I have spoken French for more than thirty years, I have written in French for twenty years, but I still don’t know it. I don’t speak it without mistakes, and I can only write it with the help of dictionaries, which I frequently consult.

It is for this reason that I also call the French language an enemy language. There is a further reason, the most serious of all: this language is killing my mother tongue. (p20)

You can feel her passion for what was once the only language for her, Hungarian. You see her frustration with communicating and writing literature in another language, one she has to labour over. And yet, it is partly her struggle with French that creates such interesting prose.

In The Notebook and the following two novels that form a trilogy about twins sent to live with their grandmother during the war, the writing is stronger for its focus on what the writers of the notebook, the twins, call simple fact. There is no florid language, only simple statements whose truth echoes with unspoken deeper emotion. Agota Kristof reminds us that we don’t need to use the wider edges of an extended vocabulary if we focus on precision. Clear simplicity has an eloquence all its own.

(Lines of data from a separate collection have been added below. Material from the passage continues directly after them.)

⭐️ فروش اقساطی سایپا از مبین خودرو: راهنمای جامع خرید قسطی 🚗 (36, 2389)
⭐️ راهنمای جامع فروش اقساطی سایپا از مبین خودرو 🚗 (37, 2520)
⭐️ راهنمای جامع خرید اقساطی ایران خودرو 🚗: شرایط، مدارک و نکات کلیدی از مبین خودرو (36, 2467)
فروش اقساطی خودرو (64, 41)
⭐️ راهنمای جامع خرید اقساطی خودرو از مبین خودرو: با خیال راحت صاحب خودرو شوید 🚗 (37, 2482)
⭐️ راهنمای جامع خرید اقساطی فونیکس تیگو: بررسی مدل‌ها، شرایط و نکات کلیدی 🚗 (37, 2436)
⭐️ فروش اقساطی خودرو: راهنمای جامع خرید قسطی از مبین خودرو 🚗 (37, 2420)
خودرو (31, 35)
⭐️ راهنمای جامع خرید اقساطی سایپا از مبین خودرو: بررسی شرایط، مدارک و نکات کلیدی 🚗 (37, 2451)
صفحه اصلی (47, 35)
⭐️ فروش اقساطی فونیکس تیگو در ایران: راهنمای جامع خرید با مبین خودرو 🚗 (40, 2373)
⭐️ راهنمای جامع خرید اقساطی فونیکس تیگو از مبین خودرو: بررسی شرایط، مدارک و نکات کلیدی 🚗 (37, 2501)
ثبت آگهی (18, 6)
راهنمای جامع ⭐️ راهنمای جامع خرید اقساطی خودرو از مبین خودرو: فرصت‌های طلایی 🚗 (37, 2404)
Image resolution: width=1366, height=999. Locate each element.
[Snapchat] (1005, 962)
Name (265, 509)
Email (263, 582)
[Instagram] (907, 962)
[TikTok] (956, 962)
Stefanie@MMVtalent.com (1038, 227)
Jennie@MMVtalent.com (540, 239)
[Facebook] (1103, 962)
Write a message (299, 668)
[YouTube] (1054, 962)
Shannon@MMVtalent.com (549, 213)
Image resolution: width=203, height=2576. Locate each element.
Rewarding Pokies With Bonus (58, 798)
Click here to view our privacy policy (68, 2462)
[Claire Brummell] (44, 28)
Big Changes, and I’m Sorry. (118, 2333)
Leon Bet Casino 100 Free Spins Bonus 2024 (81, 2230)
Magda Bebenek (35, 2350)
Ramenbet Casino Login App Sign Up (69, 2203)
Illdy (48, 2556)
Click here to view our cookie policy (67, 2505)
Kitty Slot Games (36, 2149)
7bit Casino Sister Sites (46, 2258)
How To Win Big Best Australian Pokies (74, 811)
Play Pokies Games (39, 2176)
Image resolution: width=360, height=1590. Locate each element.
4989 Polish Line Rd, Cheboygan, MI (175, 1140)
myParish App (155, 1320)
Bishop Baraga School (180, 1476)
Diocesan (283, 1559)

The Notebook has become one of my favourite books. Being allowed to taste that particular quality of her prose again and to learn about how it developed in The Illiterate was a real pleasure. Agota Kristof is a central feature in my literary landscape so it was no surprise other novels fell away when I opened The Illiterate.

Short and sweet, The Illiterate is a beautiful memoir with a message: ‘you become a writer by writing with patience and obstinacy, without ever losing faith in what you write.’

I may write two reviews next week because after The Illiterate I was diverted from my course again by the novel White Lies by Lynn Michell. I’m not being very disciplined in my reading or my writing at the moment so I hope I can take Agota Kristof’s answer to how you become a write to heart and rediscover that sense of faith.